>>>>>
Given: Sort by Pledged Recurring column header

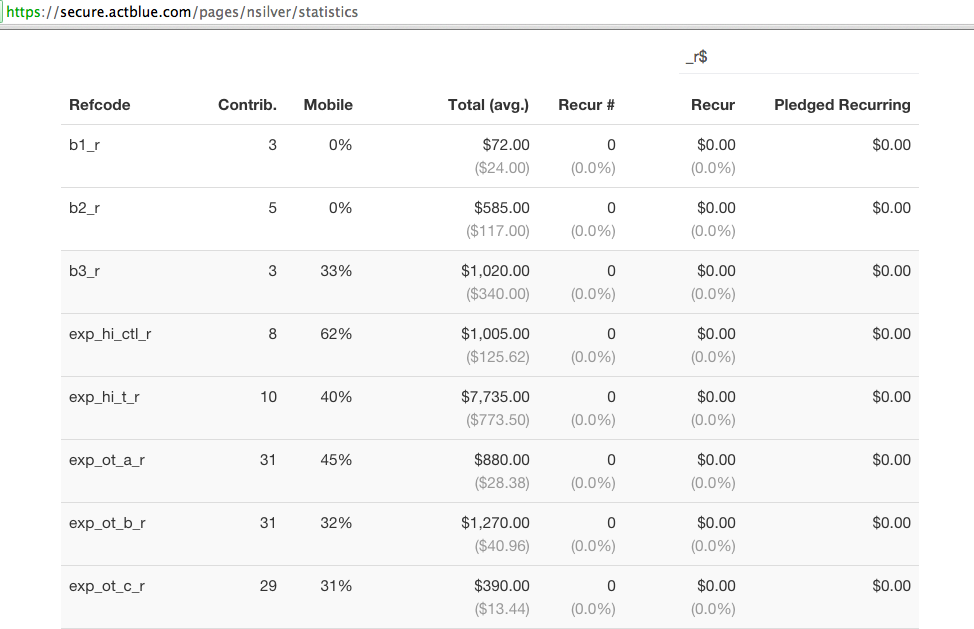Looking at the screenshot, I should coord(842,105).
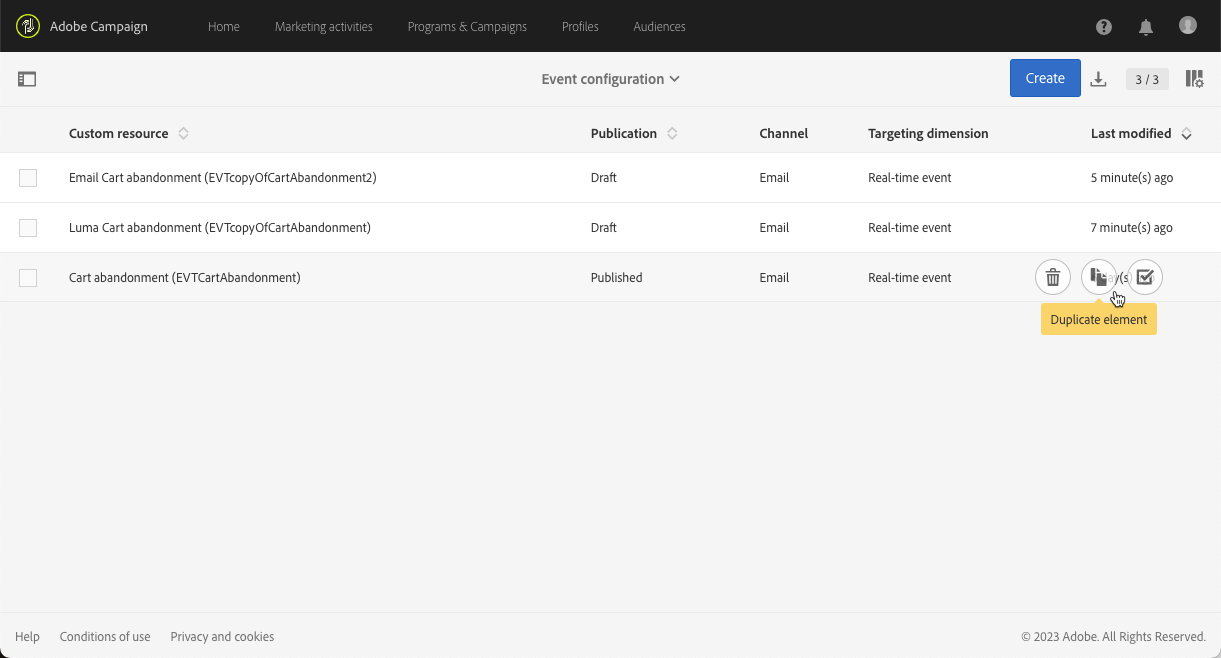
<<<<<
>>>>>
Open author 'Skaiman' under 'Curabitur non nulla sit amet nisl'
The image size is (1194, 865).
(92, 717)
<<<<<
> **Zu lösende Aufgabe**
Suche bitte jede Zeile heraus, in der das Wort „under“ vorkommt, und gib diese Zeilen vollständig wieder.

> **Lösung der Aufgabe**
Open author 'Skaiman' under 'Curabitur non nulla sit amet nisl'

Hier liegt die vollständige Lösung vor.